**WHAT YOU NEED TO DO**
Format the items below as a numbered list, leaving out any blank lines.

Collected data

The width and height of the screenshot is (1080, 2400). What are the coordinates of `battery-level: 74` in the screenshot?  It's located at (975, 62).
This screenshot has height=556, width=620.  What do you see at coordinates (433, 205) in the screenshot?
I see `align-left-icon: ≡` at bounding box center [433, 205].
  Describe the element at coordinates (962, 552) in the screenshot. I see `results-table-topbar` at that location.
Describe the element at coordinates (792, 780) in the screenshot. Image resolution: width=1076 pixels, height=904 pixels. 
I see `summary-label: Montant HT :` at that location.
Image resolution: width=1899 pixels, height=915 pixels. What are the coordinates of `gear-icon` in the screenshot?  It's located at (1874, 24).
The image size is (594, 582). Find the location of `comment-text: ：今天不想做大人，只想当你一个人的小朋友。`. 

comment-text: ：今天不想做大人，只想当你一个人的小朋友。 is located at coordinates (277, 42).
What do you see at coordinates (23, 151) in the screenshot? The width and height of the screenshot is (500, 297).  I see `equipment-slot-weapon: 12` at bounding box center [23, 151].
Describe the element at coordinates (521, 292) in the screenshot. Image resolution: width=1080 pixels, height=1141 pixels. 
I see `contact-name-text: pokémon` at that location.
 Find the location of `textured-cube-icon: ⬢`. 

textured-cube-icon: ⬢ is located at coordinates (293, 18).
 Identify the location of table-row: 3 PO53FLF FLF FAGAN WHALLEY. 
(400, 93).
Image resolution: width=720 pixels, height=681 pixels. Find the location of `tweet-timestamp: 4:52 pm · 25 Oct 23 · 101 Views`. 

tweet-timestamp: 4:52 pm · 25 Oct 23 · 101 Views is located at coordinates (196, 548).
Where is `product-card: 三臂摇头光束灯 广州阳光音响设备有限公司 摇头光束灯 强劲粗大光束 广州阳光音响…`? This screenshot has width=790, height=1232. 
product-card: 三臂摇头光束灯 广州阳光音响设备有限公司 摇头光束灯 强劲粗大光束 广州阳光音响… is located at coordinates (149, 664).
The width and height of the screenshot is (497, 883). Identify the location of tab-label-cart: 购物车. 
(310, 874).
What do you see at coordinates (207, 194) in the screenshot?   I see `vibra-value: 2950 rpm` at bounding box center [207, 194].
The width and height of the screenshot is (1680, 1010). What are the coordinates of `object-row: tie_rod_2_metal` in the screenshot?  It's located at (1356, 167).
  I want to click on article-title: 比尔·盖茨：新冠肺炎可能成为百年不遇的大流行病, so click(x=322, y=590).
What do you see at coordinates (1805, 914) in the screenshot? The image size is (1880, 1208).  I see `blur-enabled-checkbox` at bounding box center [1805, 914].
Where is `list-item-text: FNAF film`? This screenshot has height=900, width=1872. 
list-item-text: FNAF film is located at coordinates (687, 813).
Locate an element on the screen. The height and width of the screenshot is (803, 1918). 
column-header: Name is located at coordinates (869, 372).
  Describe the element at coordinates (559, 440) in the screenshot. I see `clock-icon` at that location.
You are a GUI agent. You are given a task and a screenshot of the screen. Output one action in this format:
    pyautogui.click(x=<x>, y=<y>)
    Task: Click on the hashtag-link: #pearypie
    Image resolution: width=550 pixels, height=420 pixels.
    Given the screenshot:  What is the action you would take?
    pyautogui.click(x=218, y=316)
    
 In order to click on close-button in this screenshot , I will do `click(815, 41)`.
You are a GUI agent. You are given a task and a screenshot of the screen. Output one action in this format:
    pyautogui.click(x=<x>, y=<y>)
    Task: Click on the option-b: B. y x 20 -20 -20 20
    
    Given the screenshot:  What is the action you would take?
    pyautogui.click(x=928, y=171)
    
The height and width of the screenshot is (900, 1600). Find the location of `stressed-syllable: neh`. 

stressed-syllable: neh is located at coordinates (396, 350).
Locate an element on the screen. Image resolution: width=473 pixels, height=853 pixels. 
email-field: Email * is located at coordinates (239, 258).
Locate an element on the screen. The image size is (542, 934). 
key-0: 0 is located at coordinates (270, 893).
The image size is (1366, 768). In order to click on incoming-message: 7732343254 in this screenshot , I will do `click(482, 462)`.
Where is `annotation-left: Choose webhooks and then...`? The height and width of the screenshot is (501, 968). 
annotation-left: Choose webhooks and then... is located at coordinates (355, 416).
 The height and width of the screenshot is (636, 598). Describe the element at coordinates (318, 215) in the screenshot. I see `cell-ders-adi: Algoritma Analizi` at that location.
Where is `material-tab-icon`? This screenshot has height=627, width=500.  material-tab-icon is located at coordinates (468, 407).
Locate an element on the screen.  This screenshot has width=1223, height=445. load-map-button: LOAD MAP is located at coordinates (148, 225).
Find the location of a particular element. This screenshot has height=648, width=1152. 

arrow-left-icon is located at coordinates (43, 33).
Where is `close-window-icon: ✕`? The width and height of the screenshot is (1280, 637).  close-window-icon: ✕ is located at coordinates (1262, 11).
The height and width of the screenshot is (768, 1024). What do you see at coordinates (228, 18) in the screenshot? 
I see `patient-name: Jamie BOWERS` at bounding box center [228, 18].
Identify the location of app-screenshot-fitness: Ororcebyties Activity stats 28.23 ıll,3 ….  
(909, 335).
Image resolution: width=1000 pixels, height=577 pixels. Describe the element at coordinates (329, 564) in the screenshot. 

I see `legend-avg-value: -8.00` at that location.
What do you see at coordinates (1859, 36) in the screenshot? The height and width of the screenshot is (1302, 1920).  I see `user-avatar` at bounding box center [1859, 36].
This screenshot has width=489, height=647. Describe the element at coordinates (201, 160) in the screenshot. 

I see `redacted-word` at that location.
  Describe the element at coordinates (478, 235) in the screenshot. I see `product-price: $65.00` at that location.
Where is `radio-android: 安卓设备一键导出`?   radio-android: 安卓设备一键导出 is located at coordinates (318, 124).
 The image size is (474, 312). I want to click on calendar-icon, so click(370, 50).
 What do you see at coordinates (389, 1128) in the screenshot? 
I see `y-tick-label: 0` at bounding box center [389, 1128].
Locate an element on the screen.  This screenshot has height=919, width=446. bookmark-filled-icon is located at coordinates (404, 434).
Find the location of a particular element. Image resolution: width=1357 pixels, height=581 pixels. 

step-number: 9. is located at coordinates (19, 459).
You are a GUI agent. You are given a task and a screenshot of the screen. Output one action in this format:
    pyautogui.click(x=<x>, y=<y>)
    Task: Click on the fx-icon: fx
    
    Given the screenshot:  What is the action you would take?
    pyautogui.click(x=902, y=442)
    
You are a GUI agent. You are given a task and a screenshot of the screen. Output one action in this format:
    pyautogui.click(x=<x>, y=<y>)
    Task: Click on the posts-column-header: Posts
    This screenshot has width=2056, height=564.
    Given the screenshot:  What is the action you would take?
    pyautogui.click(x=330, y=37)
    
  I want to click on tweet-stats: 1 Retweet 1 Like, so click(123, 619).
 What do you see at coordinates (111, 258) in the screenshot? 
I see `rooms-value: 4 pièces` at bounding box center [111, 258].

**FINISHED TASK**
1. The width and height of the screenshot is (1080, 2400). What are the coordinates of `battery-level: 74` in the screenshot?  It's located at (975, 62).
2. This screenshot has height=556, width=620.  What do you see at coordinates (433, 205) in the screenshot?
3. I see `align-left-icon: ≡` at bounding box center [433, 205].
4.   Describe the element at coordinates (962, 552) in the screenshot. I see `results-table-topbar` at that location.
5. Describe the element at coordinates (792, 780) in the screenshot. Image resolution: width=1076 pixels, height=904 pixels. 
6. I see `summary-label: Montant HT :` at that location.
7. Image resolution: width=1899 pixels, height=915 pixels. What are the coordinates of `gear-icon` in the screenshot?  It's located at (1874, 24).
8. The image size is (594, 582). Find the location of `comment-text: ：今天不想做大人，只想当你一个人的小朋友。`. 
9. comment-text: ：今天不想做大人，只想当你一个人的小朋友。 is located at coordinates (277, 42).
10. What do you see at coordinates (23, 151) in the screenshot? The width and height of the screenshot is (500, 297).  I see `equipment-slot-weapon: 12` at bounding box center [23, 151].
11. Describe the element at coordinates (521, 292) in the screenshot. Image resolution: width=1080 pixels, height=1141 pixels. 
12. I see `contact-name-text: pokémon` at that location.
13.  Find the location of `textured-cube-icon: ⬢`. 
14. textured-cube-icon: ⬢ is located at coordinates (293, 18).
15.  Identify the location of table-row: 3 PO53FLF FLF FAGAN WHALLEY. 
16. (400, 93).
17. Image resolution: width=720 pixels, height=681 pixels. Find the location of `tweet-timestamp: 4:52 pm · 25 Oct 23 · 101 Views`. 
18. tweet-timestamp: 4:52 pm · 25 Oct 23 · 101 Views is located at coordinates (196, 548).
19. Where is `product-card: 三臂摇头光束灯 广州阳光音响设备有限公司 摇头光束灯 强劲粗大光束 广州阳光音响…`? This screenshot has width=790, height=1232. 
20. product-card: 三臂摇头光束灯 广州阳光音响设备有限公司 摇头光束灯 强劲粗大光束 广州阳光音响… is located at coordinates (149, 664).
21. The width and height of the screenshot is (497, 883). Identify the location of tab-label-cart: 购物车. 
22. (310, 874).
23. What do you see at coordinates (207, 194) in the screenshot?   I see `vibra-value: 2950 rpm` at bounding box center [207, 194].
24. The width and height of the screenshot is (1680, 1010). What are the coordinates of `object-row: tie_rod_2_metal` in the screenshot?  It's located at (1356, 167).
25.   I want to click on article-title: 比尔·盖茨：新冠肺炎可能成为百年不遇的大流行病, so click(x=322, y=590).
26. What do you see at coordinates (1805, 914) in the screenshot? The image size is (1880, 1208).  I see `blur-enabled-checkbox` at bounding box center [1805, 914].
27. Where is `list-item-text: FNAF film`? This screenshot has height=900, width=1872. 
28. list-item-text: FNAF film is located at coordinates (687, 813).
29. Locate an element on the screen. The height and width of the screenshot is (803, 1918). 
30. column-header: Name is located at coordinates (869, 372).
31.   Describe the element at coordinates (559, 440) in the screenshot. I see `clock-icon` at that location.
32. You are a GUI agent. You are given a task and a screenshot of the screen. Output one action in this format:
33.     pyautogui.click(x=<x>, y=<y>)
34.     Task: Click on the hashtag-link: #pearypie
35.     Image resolution: width=550 pixels, height=420 pixels.
36.     Given the screenshot:  What is the action you would take?
37.     pyautogui.click(x=218, y=316)
38.  In order to click on close-button in this screenshot , I will do `click(815, 41)`.
39. You are a GUI agent. You are given a task and a screenshot of the screen. Output one action in this format:
40.     pyautogui.click(x=<x>, y=<y>)
41.     Task: Click on the option-b: B. y x 20 -20 -20 20
42.     Given the screenshot:  What is the action you would take?
43.     pyautogui.click(x=928, y=171)
44. The height and width of the screenshot is (900, 1600). Find the location of `stressed-syllable: neh`. 
45. stressed-syllable: neh is located at coordinates (396, 350).
46. Locate an element on the screen. Image resolution: width=473 pixels, height=853 pixels. 
47. email-field: Email * is located at coordinates (239, 258).
48. Locate an element on the screen. The image size is (542, 934). 
49. key-0: 0 is located at coordinates (270, 893).
50. The image size is (1366, 768). In order to click on incoming-message: 7732343254 in this screenshot , I will do `click(482, 462)`.
51. Where is `annotation-left: Choose webhooks and then...`? The height and width of the screenshot is (501, 968). 
52. annotation-left: Choose webhooks and then... is located at coordinates (355, 416).
53.  The height and width of the screenshot is (636, 598). Describe the element at coordinates (318, 215) in the screenshot. I see `cell-ders-adi: Algoritma Analizi` at that location.
54. Where is `material-tab-icon`? This screenshot has height=627, width=500.  material-tab-icon is located at coordinates (468, 407).
55. Locate an element on the screen.  This screenshot has width=1223, height=445. load-map-button: LOAD MAP is located at coordinates (148, 225).
56. Find the location of a particular element. This screenshot has height=648, width=1152. 
57. arrow-left-icon is located at coordinates (43, 33).
58. Where is `close-window-icon: ✕`? The width and height of the screenshot is (1280, 637).  close-window-icon: ✕ is located at coordinates (1262, 11).
59. The height and width of the screenshot is (768, 1024). What do you see at coordinates (228, 18) in the screenshot? 
60. I see `patient-name: Jamie BOWERS` at bounding box center [228, 18].
61. Identify the location of app-screenshot-fitness: Ororcebyties Activity stats 28.23 ıll,3 ….  
62. (909, 335).
63. Image resolution: width=1000 pixels, height=577 pixels. Describe the element at coordinates (329, 564) in the screenshot. 
64. I see `legend-avg-value: -8.00` at that location.
65. What do you see at coordinates (1859, 36) in the screenshot? The height and width of the screenshot is (1302, 1920).  I see `user-avatar` at bounding box center [1859, 36].
66. This screenshot has width=489, height=647. Describe the element at coordinates (201, 160) in the screenshot. 
67. I see `redacted-word` at that location.
68.   Describe the element at coordinates (478, 235) in the screenshot. I see `product-price: $65.00` at that location.
69. Where is `radio-android: 安卓设备一键导出`?   radio-android: 安卓设备一键导出 is located at coordinates (318, 124).
70.  The image size is (474, 312). I want to click on calendar-icon, so click(370, 50).
71.  What do you see at coordinates (389, 1128) in the screenshot? 
72. I see `y-tick-label: 0` at bounding box center [389, 1128].
73. Locate an element on the screen.  This screenshot has height=919, width=446. bookmark-filled-icon is located at coordinates (404, 434).
74. Find the location of a particular element. Image resolution: width=1357 pixels, height=581 pixels. 
75. step-number: 9. is located at coordinates (19, 459).
76. You are a GUI agent. You are given a task and a screenshot of the screen. Output one action in this format:
77.     pyautogui.click(x=<x>, y=<y>)
78.     Task: Click on the fx-icon: fx
79.     Given the screenshot:  What is the action you would take?
80.     pyautogui.click(x=902, y=442)
81. You are a GUI agent. You are given a task and a screenshot of the screen. Output one action in this format:
82.     pyautogui.click(x=<x>, y=<y>)
83.     Task: Click on the posts-column-header: Posts
84.     This screenshot has width=2056, height=564.
85.     Given the screenshot:  What is the action you would take?
86.     pyautogui.click(x=330, y=37)
87.   I want to click on tweet-stats: 1 Retweet 1 Like, so click(123, 619).
88.  What do you see at coordinates (111, 258) in the screenshot? 
89. I see `rooms-value: 4 pièces` at bounding box center [111, 258].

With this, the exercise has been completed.